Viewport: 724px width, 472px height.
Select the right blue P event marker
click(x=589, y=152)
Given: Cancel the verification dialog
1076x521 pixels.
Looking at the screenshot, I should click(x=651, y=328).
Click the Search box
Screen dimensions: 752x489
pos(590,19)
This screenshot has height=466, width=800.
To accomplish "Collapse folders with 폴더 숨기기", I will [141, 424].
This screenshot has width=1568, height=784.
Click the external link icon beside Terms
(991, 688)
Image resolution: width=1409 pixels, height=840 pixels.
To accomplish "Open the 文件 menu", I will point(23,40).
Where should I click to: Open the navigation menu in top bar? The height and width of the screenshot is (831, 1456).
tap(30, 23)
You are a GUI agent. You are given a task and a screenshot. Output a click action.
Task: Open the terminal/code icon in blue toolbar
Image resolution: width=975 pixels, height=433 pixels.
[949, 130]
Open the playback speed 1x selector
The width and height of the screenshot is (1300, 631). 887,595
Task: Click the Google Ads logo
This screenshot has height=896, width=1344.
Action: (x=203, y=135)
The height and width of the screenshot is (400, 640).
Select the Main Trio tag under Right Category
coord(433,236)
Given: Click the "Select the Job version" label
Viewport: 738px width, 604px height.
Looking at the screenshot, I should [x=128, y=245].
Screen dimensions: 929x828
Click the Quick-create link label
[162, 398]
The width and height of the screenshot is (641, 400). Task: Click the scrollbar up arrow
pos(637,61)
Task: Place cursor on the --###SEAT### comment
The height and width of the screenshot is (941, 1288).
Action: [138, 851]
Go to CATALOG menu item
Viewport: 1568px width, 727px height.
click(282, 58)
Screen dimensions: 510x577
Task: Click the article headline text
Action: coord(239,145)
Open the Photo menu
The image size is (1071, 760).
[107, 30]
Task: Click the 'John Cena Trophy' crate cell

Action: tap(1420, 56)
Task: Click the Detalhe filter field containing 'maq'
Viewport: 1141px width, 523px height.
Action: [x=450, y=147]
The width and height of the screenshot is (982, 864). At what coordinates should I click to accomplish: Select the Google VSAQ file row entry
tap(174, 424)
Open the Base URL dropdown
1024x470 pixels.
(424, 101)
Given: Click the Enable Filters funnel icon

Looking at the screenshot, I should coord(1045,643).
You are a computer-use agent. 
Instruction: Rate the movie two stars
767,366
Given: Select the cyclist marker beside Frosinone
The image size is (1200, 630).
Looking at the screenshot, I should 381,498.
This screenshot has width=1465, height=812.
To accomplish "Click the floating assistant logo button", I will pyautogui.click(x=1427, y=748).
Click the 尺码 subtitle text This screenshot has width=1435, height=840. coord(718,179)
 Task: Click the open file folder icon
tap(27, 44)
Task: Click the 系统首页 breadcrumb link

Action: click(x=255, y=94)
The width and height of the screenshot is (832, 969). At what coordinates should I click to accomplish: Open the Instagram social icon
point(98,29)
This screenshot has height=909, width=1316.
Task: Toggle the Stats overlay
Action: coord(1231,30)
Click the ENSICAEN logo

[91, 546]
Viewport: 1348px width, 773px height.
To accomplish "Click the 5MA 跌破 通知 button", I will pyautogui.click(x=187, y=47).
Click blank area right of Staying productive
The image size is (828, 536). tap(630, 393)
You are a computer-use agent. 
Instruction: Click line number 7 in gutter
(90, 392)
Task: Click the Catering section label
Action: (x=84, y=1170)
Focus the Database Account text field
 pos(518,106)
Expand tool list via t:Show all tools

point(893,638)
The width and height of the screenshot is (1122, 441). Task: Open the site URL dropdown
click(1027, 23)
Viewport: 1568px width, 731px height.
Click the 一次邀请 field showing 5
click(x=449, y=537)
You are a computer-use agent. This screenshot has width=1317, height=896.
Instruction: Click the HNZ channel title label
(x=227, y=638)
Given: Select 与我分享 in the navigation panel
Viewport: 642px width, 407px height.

---*---

• Gereksinimler: Materyalin tüm satırlarını, her satır bir dize olacak ve boş satırlar dışarıda kalacak şekilde bir JSON listesi olarak düzenleyin.

• Yazılı cevap:
[
  "Viewport: 724px width, 472px height.",
  "Select the right blue P event marker",
  "click(x=589, y=152)",
  "Given: Cancel the verification dialog",
  "1076x521 pixels.",
  "Looking at the screenshot, I should click(x=651, y=328).",
  "Click the Search box",
  "Screen dimensions: 752x489",
  "pos(590,19)",
  "This screenshot has height=466, width=800.",
  "To accomplish \"Collapse folders with 폴더 숨기기\", I will [141, 424].",
  "This screenshot has width=1568, height=784.",
  "Click the external link icon beside Terms",
  "(991, 688)",
  "Image resolution: width=1409 pixels, height=840 pixels.",
  "To accomplish \"Open the 文件 menu\", I will point(23,40).",
  "Where should I click to: Open the navigation menu in top bar? The height and width of the screenshot is (831, 1456).",
  "tap(30, 23)",
  "You are a GUI agent. You are given a task and a screenshot. Output a click action.",
  "Task: Open the terminal/code icon in blue toolbar",
  "Image resolution: width=975 pixels, height=433 pixels.",
  "[949, 130]",
  "Open the playback speed 1x selector",
  "The width and height of the screenshot is (1300, 631). 887,595",
  "Task: Click the Google Ads logo",
  "This screenshot has height=896, width=1344.",
  "Action: (x=203, y=135)",
  "The height and width of the screenshot is (400, 640).",
  "Select the Main Trio tag under Right Category",
  "coord(433,236)",
  "Given: Click the \"Select the Job version\" label",
  "Viewport: 738px width, 604px height.",
  "Looking at the screenshot, I should [x=128, y=245].",
  "Screen dimensions: 929x828",
  "Click the Quick-create link label",
  "[162, 398]",
  "The width and height of the screenshot is (641, 400). Task: Click the scrollbar up arrow",
  "pos(637,61)",
  "Task: Place cursor on the --###SEAT### comment",
  "The height and width of the screenshot is (941, 1288).",
  "Action: [138, 851]",
  "Go to CATALOG menu item",
  "Viewport: 1568px width, 727px height.",
  "click(282, 58)",
  "Screen dimensions: 510x577",
  "Task: Click the article headline text",
  "Action: coord(239,145)",
  "Open the Photo menu",
  "The image size is (1071, 760).",
  "[107, 30]",
  "Task: Click the 'John Cena Trophy' crate cell",
  "Action: tap(1420, 56)",
  "Task: Click the Detalhe filter field containing 'maq'",
  "Viewport: 1141px width, 523px height.",
  "Action: [x=450, y=147]",
  "The width and height of the screenshot is (982, 864). At what coordinates should I click to accomplish: Select the Google VSAQ file row entry",
  "tap(174, 424)",
  "Open the Base URL dropdown",
  "1024x470 pixels.",
  "(424, 101)",
  "Given: Click the Enable Filters funnel icon",
  "Looking at the screenshot, I should coord(1045,643).",
  "You are a computer-use agent. ",
  "Instruction: Rate the movie two stars",
  "767,366",
  "Given: Select the cyclist marker beside Frosinone",
  "The image size is (1200, 630).",
  "Looking at the screenshot, I should 381,498.",
  "This screenshot has width=1465, height=812.",
  "To accomplish \"Click the floating assistant logo button\", I will pyautogui.click(x=1427, y=748).",
  "Click the 尺码 subtitle text This screenshot has width=1435, height=840. coord(718,179)",
  " Task: Click the open file folder icon",
  "tap(27, 44)",
  "Task: Click the 系统首页 breadcrumb link",
  "Action: click(x=255, y=94)",
  "The width and height of the screenshot is (832, 969). At what coordinates should I click to accomplish: Open the Instagram social icon",
  "point(98,29)",
  "This screenshot has height=909, width=1316.",
  "Task: Toggle the Stats overlay",
  "Action: coord(1231,30)",
  "Click the ENSICAEN logo",
  "[91, 546]",
  "Viewport: 1348px width, 773px height.",
  "To accomplish \"Click the 5MA 跌破 通知 button\", I will pyautogui.click(x=187, y=47).",
  "Click blank area right of Staying productive",
  "The image size is (828, 536). tap(630, 393)",
  "You are a computer-use agent. ",
  "Instruction: Click line number 7 in gutter",
  "(90, 392)",
  "Task: Click the Catering section label",
  "Action: (x=84, y=1170)",
  "Focus the Database Account text field",
  " pos(518,106)",
  "Expand tool list via t:Show all tools",
  "point(893,638)",
  "The width and height of the screenshot is (1122, 441). Task: Open the site URL dropdown",
  "click(1027, 23)",
  "Viewport: 1568px width, 731px height.",
  "Click the 一次邀请 field showing 5",
  "click(x=449, y=537)",
  "You are a computer-use agent. This screenshot has width=1317, height=896.",
  "Instruction: Click the HNZ channel title label",
  "(x=227, y=638)",
  "Given: Select 与我分享 in the navigation panel",
  "Viewport: 642px width, 407px height."
]